Enforce Lead Safe Certificate Law
Enforcement is the pathway to voluntary compliance
Implementing the Lead Safe Certificate program requires the voluntary cooperation of owners of an estimated 80.000 owners of rental properties built before 1978. They will be required to register with the city and submit a lead clearance test to certify that their property is lead safe.
Here's what's in the News
Sep 18, 2023. City Hall Press Release. Residents First housing reform agenda aims to protect Clevelanders. "Robust new legislation outlining Mayor Bibb’s housing reform agenda with a package of ordinance overhauls aimed at protecting renters, dealing with vacant properties and revamping housing enforcement efforts will be introduced at tonight’s Cleveland City Council meeting. [ ] Code enforcement changes outlined in Residents First establish new legal authority for inspectors to issue civil tickets for nuisances. This new code enforcement tool allows for the issuance of a $200 fine per infraction for violations including garbage disposal, lead-safe requirements, pest infestation, exterior maintenance, graffiti removal, sanitation and other areas covered by the city’s building and housing, zoning, fire and health codes."
Explainer #2: The Residents First legislation "appears" (CLASH hasn't seen the language of the proposal) to address the failure of landlords of pre-1978 properties to comply with the Lead Safe Certificate program passed in 2019 (in response to CLASH's petition campaign.) Both are welcome developments...but the devils are in the details. City officials have been promising action against non-filers for years.
JUNE 29, 2023. TheLand. 1400 miles, on foot. How Cleveland surveyed 162,000 properties in 6 months. "The StoryMap uses categories such as vacant lots, dumping, lead hazards, and out-of-state ownership to focus on the larger issues in the public consciousness and at city hall. 'We believe this will allow us to identify areas across the city that are most in need and then work from there,' said Ward 10’s Councilman Anthony Hairston at a June 16 press conference.The survey will help pinpoint specific data that will ultimately lead to a better city,' he added, alluding to hot-button Cleveland issues like lead paint abatement and vacancy demolitions." And then a funny omission: "To Isaac Robb, WRLC’s VP of planning and urban projects, knowing the condition of the 100,000 occupied structures in the city is an opportunity to make Cleveland healthier by prioritizing lead paint abatement in deteriorating homes. The data will help projects like the , which received $17 million of the city’s federal ARPA money, know where to distribute personnel and equipment." Like the , What? More here.

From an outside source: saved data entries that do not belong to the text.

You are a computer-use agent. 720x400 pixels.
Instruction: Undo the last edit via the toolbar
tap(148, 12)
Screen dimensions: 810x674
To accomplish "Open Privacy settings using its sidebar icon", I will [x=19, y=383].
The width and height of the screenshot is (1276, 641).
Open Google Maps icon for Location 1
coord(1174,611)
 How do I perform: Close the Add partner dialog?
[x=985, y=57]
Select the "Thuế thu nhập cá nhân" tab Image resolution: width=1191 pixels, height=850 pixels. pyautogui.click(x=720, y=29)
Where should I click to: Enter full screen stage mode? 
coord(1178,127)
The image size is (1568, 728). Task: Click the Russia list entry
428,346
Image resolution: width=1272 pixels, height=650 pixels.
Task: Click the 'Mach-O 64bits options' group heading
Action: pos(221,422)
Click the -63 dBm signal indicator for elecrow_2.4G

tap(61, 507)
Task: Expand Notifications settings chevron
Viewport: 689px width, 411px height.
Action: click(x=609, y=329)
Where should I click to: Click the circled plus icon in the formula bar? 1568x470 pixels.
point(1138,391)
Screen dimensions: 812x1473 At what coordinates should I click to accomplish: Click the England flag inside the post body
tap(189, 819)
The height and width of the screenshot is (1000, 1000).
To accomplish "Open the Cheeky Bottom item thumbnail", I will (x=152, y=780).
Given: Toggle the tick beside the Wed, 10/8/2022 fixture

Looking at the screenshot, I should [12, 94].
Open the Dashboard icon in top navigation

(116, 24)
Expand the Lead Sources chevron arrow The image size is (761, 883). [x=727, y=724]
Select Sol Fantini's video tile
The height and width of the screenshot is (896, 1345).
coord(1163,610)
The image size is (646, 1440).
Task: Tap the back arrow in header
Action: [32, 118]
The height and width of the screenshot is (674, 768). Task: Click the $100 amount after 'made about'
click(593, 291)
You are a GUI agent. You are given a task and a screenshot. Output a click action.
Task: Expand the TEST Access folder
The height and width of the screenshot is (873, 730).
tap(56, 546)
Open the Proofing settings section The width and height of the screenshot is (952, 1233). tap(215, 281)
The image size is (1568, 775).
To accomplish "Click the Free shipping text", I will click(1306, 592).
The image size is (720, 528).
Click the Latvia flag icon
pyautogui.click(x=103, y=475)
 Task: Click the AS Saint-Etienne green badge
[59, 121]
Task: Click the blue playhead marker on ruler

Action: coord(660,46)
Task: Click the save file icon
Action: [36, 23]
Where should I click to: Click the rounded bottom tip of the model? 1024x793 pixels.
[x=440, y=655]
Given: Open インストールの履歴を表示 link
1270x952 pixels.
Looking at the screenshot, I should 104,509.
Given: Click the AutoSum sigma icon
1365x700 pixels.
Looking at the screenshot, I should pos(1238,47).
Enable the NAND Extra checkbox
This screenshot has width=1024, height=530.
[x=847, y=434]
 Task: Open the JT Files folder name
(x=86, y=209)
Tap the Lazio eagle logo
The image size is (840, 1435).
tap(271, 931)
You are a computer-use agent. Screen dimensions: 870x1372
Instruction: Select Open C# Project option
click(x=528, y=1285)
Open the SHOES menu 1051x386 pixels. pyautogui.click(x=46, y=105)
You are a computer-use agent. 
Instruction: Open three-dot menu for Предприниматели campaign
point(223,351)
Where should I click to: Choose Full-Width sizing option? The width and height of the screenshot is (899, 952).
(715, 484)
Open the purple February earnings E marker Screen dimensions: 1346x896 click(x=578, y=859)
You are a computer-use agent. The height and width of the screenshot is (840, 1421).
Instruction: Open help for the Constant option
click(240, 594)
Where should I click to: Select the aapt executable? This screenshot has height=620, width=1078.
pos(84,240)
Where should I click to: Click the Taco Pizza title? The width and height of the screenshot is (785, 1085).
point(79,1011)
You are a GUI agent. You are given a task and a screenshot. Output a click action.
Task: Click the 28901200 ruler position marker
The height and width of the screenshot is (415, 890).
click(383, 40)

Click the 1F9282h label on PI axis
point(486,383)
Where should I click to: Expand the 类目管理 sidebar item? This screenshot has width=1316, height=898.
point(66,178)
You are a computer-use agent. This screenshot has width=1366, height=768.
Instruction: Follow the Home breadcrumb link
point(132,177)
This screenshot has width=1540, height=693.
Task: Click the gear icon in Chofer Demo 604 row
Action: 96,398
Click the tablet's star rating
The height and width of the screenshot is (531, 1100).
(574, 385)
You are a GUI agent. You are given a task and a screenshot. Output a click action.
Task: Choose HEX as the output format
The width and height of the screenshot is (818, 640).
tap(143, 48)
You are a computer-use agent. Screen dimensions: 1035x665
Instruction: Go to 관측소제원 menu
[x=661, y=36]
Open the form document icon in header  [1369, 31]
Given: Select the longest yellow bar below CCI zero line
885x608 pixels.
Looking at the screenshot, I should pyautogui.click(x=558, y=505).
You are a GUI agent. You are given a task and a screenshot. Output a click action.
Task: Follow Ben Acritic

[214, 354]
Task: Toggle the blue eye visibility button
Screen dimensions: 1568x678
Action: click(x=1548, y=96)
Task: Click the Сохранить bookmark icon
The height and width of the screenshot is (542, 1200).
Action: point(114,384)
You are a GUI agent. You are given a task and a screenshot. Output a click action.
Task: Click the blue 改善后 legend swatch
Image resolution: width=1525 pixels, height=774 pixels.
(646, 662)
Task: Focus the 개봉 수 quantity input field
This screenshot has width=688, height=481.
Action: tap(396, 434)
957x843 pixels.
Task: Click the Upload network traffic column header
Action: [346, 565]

Jan. 30, 2023. Cleveland.com. Four out of five rentals have yet to comply as Cleveland’s lead-safe law enters the next chapter. "Based on the numbers available, full compliance appears to be years, if not a decade or more, away, unless the pace of certifications picks up. Over the first three-quarters of 2022, the city received an average of 1,000 applications every three months. 'To reach a 7‐year goal of compliance (by 2028), the volume of…applications would need to reach approximately 2,500,' the auditor’s September report states." If you've been following the issue of enforcement, you may recall that a Mayoral effort to move ARPA funds to the Law Department for enforcement was challenged by LSCC supporters in Council.
October 25, 2022. Cleveland.com. Compromise saves Cleveland’s $17 million lead safety law: Stimulus Watch. The headline is misleading, City Council reprogrammed some funds to the City Law Department to begin enforcement of years-old violations on houses which have already poisoned children. A step in the right direction after a decade of neglect.
October 28, 2022. Ideastream. Cleveland inspectors will survey 170,000 properties for lead contamination. Again the headline is confusing. Actually Building and Housing is trying to find what rental properties are not on the register and...while they are on the sidewalk, looking at the unregistered properties, they are checking for exterior violations. No testing, no fines, no naming and shaming. Another step in the right direction.
Here are some recommendations to improve enforcement of the Lead Safe Certificate Program
Housing Court. Impose no re-rent orders on properties where landlords are evicting tenants, but flouting the duty to certify their properties are lead safe.
Departments of Building and Housing, Public Health, and Law Departments to create a protocol for bringing non compliant owners to Court.
Develop civil receivership procedures for nuisance properties with lead violations in order to expedite rehabilitation or demolition.
Departments of Building and Housing, Public Health, Law, and the Housing Court should set up a system for handling tenant complaints related to lead poisoning.
Provide emergency relocation assistance for tenants displaced by enforcement actions.